Years later, 50-year-old Kit Carson is himself a professional. Those fourteen drafts proved to him that he had talent, so he spent more than two decades writing screenplays for films such as Paris, Texas and Breathless. And in 1990, when he tired of uncredited rewrites and unhappy compromises, he turned to producing, which is what he and his wife, 35-year-old Cynthia Hargrave, do today.

They started out slowly, which is to say they set up shop not in New York or Los Angeles but Dallas—“The wrong place to find material to produce,” Carson says.

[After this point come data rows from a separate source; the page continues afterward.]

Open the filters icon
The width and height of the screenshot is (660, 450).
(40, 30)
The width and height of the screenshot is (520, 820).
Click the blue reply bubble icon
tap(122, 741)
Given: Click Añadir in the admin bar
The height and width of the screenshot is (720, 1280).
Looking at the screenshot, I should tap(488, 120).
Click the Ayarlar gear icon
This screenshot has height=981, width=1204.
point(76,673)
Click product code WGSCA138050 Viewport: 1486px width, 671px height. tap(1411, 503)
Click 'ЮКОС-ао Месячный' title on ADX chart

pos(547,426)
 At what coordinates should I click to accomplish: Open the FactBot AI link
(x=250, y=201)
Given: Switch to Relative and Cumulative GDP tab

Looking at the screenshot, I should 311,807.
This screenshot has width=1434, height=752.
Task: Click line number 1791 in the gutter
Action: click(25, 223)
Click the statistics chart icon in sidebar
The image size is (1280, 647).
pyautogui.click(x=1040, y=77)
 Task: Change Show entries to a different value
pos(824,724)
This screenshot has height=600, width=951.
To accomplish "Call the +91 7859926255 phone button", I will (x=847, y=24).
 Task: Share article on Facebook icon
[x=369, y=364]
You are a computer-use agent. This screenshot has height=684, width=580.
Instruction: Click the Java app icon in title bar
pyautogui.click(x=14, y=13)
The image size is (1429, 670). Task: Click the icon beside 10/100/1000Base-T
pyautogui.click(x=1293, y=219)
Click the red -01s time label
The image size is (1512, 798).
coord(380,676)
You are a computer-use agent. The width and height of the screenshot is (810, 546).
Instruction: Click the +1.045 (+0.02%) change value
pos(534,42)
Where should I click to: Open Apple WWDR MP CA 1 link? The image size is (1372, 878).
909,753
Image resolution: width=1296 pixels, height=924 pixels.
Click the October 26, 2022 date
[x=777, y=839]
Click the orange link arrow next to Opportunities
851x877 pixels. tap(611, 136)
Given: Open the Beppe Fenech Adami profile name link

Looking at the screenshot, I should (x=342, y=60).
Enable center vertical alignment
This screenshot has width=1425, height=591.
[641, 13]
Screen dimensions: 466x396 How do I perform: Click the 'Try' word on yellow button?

Well, not entirely wrong: A 1993 encounter with the sons of a family friend led him to Bottle Rocket, a short film that evolved into a feature released in 1996. The positive experience wasn’t enough to keep them in Texas—they now live on Long Island, New York, in the Hamptons—but it did jump-start their producing activity. “The studio system didn’t smush the film,” Carson says, “so we thought we’d do it again.”

They are currently involved in all manner of projects, the most prominent being Hurricane, a bittersweet look at teenagers adrift that won multiple awards at the 1997 Sundance Film Festival. When Carson first read the script in 1995, he says, “it ended in the kind of clichéd hopelessness that is easy to reach when you’re talking about kids stranded on the Lower East Side. I said, ‘Put more hope in it and I’ll look at it again.’” Writer-director Morgan J. Freeman added a more ambiguous finish, and Carson and Hargrave came aboard as executive producers; Carson even took a small part. “I just wanted to protect the film as much as I could,” he says, “and cover the mistakes a first-time filmmaker always makes.”

Helping first-time filmmakers has been Carson and Hargrave’s specialty since they met on the set of Texas Chainsaw Massacre II in 1986. He wrote that film and she helped produce it, a division of labor that essentially continues today. Hargrave has an accounting background, but she blanches at being pigeonholed as a nonartist. “Every time you spend a dollar, you’ve made a creative decision,” she says. Carson, meanwhile, has experience in journalism and documentary filmmaking—a natural extension, he says.“The idea of wanting new things to exist in the world has always driven me. Journalists wake up every morning and say, ‘What’s going on?’ People in Hollywood don’t know, so I look other places.”